Task to carry out
Turn the lines between the one holding "Find the location of a particular element. The width" and the one holding "coordinates (230, 544).", inclusive, into a numbered list, leaving out any blank lines.

[Dataset records]

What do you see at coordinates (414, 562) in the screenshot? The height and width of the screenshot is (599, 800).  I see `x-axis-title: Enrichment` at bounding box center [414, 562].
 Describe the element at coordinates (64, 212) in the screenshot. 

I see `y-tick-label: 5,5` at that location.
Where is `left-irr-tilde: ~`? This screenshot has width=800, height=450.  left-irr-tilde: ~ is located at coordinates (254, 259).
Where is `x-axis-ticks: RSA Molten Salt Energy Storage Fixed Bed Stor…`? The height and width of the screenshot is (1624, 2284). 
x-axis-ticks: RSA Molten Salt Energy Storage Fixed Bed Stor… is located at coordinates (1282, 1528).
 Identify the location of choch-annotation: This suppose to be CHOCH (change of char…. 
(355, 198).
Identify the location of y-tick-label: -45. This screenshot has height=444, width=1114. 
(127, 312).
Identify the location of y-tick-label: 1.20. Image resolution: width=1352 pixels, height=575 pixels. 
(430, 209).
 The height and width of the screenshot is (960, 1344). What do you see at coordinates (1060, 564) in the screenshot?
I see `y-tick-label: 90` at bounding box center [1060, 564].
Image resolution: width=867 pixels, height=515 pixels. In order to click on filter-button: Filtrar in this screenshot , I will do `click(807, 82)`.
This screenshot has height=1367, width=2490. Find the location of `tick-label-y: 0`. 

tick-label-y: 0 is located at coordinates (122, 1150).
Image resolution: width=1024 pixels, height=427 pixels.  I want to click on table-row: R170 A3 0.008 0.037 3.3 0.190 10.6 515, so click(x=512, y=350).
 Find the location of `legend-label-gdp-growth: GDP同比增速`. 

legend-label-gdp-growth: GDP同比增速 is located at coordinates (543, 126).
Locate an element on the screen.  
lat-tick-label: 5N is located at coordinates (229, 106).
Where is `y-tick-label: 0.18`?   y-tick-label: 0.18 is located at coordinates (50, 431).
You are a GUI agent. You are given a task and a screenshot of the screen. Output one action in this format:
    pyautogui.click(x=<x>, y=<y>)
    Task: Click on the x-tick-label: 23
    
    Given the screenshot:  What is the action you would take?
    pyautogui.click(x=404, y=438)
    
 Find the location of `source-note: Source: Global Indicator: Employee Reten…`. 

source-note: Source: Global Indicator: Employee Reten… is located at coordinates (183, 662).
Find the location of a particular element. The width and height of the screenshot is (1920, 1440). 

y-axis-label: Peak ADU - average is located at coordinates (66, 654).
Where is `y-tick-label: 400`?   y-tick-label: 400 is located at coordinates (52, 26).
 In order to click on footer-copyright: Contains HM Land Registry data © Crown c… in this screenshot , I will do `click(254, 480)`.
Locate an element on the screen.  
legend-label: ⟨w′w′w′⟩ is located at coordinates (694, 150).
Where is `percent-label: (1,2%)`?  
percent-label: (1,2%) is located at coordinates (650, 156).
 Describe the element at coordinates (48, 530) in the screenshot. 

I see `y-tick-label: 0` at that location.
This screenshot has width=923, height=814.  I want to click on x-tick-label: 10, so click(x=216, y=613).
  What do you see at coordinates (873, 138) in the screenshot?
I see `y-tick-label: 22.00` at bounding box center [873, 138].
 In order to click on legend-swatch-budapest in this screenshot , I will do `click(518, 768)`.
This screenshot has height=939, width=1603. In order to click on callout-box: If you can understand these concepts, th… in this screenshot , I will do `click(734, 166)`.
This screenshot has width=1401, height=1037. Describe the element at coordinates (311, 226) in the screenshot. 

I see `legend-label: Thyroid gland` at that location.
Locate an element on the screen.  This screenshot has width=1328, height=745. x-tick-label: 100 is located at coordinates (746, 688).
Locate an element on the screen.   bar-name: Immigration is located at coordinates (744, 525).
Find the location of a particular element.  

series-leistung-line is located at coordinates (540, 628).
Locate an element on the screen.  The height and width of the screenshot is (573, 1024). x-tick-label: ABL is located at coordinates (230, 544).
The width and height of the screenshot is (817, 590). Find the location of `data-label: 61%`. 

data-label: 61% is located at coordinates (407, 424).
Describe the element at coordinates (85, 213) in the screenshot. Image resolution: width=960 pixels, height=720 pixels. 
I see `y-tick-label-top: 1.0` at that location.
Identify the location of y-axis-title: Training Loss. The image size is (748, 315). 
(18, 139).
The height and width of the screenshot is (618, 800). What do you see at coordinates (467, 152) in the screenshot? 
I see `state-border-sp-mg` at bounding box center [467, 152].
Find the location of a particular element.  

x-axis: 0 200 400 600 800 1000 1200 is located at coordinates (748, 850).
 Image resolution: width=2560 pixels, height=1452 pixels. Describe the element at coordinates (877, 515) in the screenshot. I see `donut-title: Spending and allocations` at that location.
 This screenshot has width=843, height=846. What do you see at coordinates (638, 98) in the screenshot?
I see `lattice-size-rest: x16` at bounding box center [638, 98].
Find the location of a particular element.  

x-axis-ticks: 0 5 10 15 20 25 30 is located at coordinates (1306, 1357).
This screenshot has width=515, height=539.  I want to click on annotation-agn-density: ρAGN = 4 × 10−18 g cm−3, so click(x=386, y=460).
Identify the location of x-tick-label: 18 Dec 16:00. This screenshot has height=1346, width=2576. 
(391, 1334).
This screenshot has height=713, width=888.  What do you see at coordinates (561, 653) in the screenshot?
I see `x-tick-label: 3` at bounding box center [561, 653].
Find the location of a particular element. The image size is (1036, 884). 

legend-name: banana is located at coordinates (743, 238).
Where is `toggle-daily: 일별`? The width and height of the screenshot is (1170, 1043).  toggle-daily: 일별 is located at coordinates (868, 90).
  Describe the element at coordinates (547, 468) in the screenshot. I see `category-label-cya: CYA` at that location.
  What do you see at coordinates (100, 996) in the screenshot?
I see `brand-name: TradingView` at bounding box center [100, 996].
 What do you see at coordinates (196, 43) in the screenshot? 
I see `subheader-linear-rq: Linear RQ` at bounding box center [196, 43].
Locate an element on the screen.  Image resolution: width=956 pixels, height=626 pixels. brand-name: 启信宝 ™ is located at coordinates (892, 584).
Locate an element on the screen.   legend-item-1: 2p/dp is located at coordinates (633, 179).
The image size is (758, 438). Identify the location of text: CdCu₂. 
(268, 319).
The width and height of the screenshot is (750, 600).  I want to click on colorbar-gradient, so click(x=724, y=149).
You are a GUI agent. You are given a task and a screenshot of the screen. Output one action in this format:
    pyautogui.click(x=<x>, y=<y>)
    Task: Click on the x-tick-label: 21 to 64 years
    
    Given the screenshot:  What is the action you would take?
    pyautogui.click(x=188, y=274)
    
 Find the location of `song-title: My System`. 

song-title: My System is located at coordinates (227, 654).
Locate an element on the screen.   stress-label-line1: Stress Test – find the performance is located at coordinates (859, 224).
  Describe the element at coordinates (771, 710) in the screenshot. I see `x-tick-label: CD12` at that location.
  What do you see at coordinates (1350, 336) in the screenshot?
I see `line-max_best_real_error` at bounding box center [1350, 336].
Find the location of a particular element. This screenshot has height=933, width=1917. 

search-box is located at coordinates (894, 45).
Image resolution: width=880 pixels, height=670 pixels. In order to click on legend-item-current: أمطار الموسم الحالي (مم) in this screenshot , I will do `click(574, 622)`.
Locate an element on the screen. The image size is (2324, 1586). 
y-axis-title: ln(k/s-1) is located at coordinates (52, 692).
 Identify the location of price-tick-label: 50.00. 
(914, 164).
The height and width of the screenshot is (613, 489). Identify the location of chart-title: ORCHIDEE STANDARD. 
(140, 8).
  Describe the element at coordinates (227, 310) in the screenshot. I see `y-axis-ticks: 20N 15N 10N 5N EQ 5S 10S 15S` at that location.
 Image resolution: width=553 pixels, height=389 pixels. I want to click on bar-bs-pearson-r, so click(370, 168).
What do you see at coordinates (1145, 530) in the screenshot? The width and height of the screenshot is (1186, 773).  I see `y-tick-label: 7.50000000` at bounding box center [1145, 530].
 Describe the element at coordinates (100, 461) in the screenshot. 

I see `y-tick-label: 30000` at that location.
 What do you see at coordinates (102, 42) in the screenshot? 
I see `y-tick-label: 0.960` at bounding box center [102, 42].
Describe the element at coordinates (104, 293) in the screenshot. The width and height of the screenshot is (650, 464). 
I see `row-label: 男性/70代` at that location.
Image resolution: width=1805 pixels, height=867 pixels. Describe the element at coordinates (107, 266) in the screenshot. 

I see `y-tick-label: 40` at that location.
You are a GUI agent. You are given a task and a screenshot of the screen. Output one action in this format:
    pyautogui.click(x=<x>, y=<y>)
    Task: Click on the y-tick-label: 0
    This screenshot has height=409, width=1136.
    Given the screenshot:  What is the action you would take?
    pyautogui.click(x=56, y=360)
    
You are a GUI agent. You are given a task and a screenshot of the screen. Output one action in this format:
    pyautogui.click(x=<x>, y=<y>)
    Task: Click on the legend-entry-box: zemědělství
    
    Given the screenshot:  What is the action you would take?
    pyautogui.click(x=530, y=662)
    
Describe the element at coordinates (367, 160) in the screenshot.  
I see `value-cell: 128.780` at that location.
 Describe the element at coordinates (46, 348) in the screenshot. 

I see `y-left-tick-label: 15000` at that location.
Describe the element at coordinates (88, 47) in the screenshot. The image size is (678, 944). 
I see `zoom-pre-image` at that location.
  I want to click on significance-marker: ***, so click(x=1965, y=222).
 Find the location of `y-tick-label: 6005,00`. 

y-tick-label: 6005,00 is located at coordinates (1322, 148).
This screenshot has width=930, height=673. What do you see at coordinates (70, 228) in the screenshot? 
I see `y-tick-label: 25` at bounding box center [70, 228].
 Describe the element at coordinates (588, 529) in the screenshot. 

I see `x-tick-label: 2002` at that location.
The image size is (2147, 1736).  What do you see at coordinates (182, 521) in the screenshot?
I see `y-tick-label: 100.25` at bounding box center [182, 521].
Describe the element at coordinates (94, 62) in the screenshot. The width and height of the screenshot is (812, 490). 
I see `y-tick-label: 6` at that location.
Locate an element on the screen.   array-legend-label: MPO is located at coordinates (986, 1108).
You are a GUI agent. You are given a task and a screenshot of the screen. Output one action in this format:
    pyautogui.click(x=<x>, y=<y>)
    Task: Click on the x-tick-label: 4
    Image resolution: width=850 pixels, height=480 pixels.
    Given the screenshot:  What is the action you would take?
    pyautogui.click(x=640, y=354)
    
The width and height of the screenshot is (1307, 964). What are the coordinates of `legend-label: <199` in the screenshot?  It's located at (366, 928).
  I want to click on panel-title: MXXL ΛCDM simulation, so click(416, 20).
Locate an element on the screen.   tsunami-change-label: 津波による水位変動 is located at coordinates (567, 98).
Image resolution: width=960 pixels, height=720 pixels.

[/Dataset records]

Expected output
1. Find the location of a particular element. The width and height of the screenshot is (1920, 1440). 
2. y-axis-label: Peak ADU - average is located at coordinates (66, 654).
3. Where is `y-tick-label: 400`?   y-tick-label: 400 is located at coordinates (52, 26).
4.  In order to click on footer-copyright: Contains HM Land Registry data © Crown c… in this screenshot , I will do `click(254, 480)`.
5. Locate an element on the screen.  
6. legend-label: ⟨w′w′w′⟩ is located at coordinates (694, 150).
7. Where is `percent-label: (1,2%)`?  
8. percent-label: (1,2%) is located at coordinates (650, 156).
9.  Describe the element at coordinates (48, 530) in the screenshot. 
10. I see `y-tick-label: 0` at that location.
11. This screenshot has width=923, height=814.  I want to click on x-tick-label: 10, so click(x=216, y=613).
12.   What do you see at coordinates (873, 138) in the screenshot?
13. I see `y-tick-label: 22.00` at bounding box center [873, 138].
14.  In order to click on legend-swatch-budapest in this screenshot , I will do `click(518, 768)`.
15. This screenshot has height=939, width=1603. In order to click on callout-box: If you can understand these concepts, th… in this screenshot , I will do `click(734, 166)`.
16. This screenshot has width=1401, height=1037. Describe the element at coordinates (311, 226) in the screenshot. 
17. I see `legend-label: Thyroid gland` at that location.
18. Locate an element on the screen.  This screenshot has width=1328, height=745. x-tick-label: 100 is located at coordinates (746, 688).
19. Locate an element on the screen.   bar-name: Immigration is located at coordinates (744, 525).
20. Find the location of a particular element.  
21. series-leistung-line is located at coordinates (540, 628).
22. Locate an element on the screen.  The height and width of the screenshot is (573, 1024). x-tick-label: ABL is located at coordinates (230, 544).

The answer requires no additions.